TASK TO COMPLETE: Each record, in full, must be restated word for word.

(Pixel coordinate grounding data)
--------------------------------
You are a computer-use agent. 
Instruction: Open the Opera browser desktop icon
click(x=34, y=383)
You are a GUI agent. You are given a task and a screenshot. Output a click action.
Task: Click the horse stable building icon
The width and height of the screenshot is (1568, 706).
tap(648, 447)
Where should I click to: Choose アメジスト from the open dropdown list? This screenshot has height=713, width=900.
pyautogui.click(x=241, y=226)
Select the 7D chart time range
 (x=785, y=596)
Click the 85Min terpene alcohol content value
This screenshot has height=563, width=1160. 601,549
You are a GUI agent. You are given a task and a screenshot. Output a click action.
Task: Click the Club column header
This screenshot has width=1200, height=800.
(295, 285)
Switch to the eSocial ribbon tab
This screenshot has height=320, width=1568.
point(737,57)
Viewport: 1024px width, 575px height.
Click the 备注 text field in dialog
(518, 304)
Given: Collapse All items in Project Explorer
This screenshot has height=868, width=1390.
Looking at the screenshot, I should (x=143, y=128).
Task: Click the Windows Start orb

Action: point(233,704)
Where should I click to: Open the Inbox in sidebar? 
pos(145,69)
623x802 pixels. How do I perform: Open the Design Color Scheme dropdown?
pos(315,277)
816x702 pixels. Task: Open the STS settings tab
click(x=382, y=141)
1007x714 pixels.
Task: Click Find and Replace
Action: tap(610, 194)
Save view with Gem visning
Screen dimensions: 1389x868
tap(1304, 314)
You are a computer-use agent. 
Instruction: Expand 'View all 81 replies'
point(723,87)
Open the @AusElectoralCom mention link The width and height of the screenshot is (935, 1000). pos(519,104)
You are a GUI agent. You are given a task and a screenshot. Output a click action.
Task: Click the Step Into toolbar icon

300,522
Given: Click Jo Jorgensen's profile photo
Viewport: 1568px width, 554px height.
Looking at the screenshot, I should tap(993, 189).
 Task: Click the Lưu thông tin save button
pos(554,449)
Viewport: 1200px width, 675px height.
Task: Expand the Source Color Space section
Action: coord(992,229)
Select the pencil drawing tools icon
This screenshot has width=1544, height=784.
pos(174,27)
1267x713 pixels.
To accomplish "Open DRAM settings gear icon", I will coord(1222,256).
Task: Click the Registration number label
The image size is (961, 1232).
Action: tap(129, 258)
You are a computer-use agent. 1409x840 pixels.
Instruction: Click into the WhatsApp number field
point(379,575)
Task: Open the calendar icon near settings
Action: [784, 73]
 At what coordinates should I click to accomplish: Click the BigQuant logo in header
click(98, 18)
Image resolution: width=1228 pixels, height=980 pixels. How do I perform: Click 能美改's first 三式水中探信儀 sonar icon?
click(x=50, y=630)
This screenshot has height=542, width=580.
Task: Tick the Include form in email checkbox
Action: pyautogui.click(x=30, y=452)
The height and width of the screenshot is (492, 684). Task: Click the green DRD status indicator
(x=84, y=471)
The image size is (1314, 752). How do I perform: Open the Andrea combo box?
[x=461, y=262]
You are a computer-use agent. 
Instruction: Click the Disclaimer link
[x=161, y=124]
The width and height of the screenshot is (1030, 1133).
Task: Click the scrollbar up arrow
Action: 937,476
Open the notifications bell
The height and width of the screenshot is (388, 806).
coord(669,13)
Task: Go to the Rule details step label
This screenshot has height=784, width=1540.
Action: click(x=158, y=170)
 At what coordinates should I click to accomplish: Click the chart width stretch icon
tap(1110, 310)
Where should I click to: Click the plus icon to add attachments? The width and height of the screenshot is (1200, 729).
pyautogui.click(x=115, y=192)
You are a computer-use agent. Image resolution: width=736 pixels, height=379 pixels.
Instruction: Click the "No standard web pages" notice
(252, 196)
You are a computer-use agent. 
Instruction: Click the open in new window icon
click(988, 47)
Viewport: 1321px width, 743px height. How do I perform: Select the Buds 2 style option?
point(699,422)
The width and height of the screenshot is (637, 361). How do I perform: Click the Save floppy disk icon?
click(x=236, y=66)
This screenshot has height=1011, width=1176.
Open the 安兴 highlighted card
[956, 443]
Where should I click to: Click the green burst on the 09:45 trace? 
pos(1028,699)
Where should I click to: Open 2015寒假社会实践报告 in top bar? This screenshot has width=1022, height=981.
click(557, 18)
--------------------------------
ANSWER SECTION:
You are a computer-use agent. 
Instruction: Open the Opera browser desktop icon
click(x=34, y=383)
You are a GUI agent. You are given a task and a screenshot. Output a click action.
Task: Click the horse stable building icon
The width and height of the screenshot is (1568, 706).
tap(648, 447)
Where should I click to: Choose アメジスト from the open dropdown list? This screenshot has height=713, width=900.
pyautogui.click(x=241, y=226)
Select the 7D chart time range
 (x=785, y=596)
Click the 85Min terpene alcohol content value
This screenshot has height=563, width=1160. 601,549
You are a GUI agent. You are given a task and a screenshot. Output a click action.
Task: Click the Club column header
This screenshot has width=1200, height=800.
(295, 285)
Switch to the eSocial ribbon tab
This screenshot has height=320, width=1568.
point(737,57)
Viewport: 1024px width, 575px height.
Click the 备注 text field in dialog
(518, 304)
Given: Collapse All items in Project Explorer
This screenshot has height=868, width=1390.
Looking at the screenshot, I should (x=143, y=128).
Task: Click the Windows Start orb

Action: point(233,704)
Where should I click to: Open the Inbox in sidebar? 
pos(145,69)
623x802 pixels. How do I perform: Open the Design Color Scheme dropdown?
pos(315,277)
816x702 pixels. Task: Open the STS settings tab
click(x=382, y=141)
1007x714 pixels.
Task: Click Find and Replace
Action: tap(610, 194)
Save view with Gem visning
Screen dimensions: 1389x868
tap(1304, 314)
You are a computer-use agent. 
Instruction: Expand 'View all 81 replies'
point(723,87)
Open the @AusElectoralCom mention link The width and height of the screenshot is (935, 1000). pos(519,104)
You are a GUI agent. You are given a task and a screenshot. Output a click action.
Task: Click the Step Into toolbar icon

300,522
Given: Click Jo Jorgensen's profile photo
Viewport: 1568px width, 554px height.
Looking at the screenshot, I should tap(993, 189).
 Task: Click the Lưu thông tin save button
pos(554,449)
Viewport: 1200px width, 675px height.
Task: Expand the Source Color Space section
Action: coord(992,229)
Select the pencil drawing tools icon
This screenshot has width=1544, height=784.
pos(174,27)
1267x713 pixels.
To accomplish "Open DRAM settings gear icon", I will coord(1222,256).
Task: Click the Registration number label
The image size is (961, 1232).
Action: tap(129, 258)
You are a computer-use agent. 1409x840 pixels.
Instruction: Click into the WhatsApp number field
point(379,575)
Task: Open the calendar icon near settings
Action: [784, 73]
 At what coordinates should I click to accomplish: Click the BigQuant logo in header
click(98, 18)
Image resolution: width=1228 pixels, height=980 pixels. How do I perform: Click 能美改's first 三式水中探信儀 sonar icon?
click(x=50, y=630)
This screenshot has height=542, width=580.
Task: Tick the Include form in email checkbox
Action: pyautogui.click(x=30, y=452)
The height and width of the screenshot is (492, 684). Task: Click the green DRD status indicator
(x=84, y=471)
The image size is (1314, 752). How do I perform: Open the Andrea combo box?
[x=461, y=262]
You are a computer-use agent. 
Instruction: Click the Disclaimer link
[x=161, y=124]
The width and height of the screenshot is (1030, 1133).
Task: Click the scrollbar up arrow
Action: 937,476
Open the notifications bell
The height and width of the screenshot is (388, 806).
coord(669,13)
Task: Go to the Rule details step label
This screenshot has height=784, width=1540.
Action: click(x=158, y=170)
 At what coordinates should I click to accomplish: Click the chart width stretch icon
tap(1110, 310)
Where should I click to: Click the plus icon to add attachments? The width and height of the screenshot is (1200, 729).
pyautogui.click(x=115, y=192)
You are a computer-use agent. Image resolution: width=736 pixels, height=379 pixels.
Instruction: Click the "No standard web pages" notice
(252, 196)
You are a computer-use agent. 
Instruction: Click the open in new window icon
click(988, 47)
Viewport: 1321px width, 743px height. How do I perform: Select the Buds 2 style option?
point(699,422)
The width and height of the screenshot is (637, 361). How do I perform: Click the Save floppy disk icon?
click(x=236, y=66)
This screenshot has height=1011, width=1176.
Open the 安兴 highlighted card
[956, 443]
Where should I click to: Click the green burst on the 09:45 trace? 
pos(1028,699)
Where should I click to: Open 2015寒假社会实践报告 in top bar? This screenshot has width=1022, height=981.
click(557, 18)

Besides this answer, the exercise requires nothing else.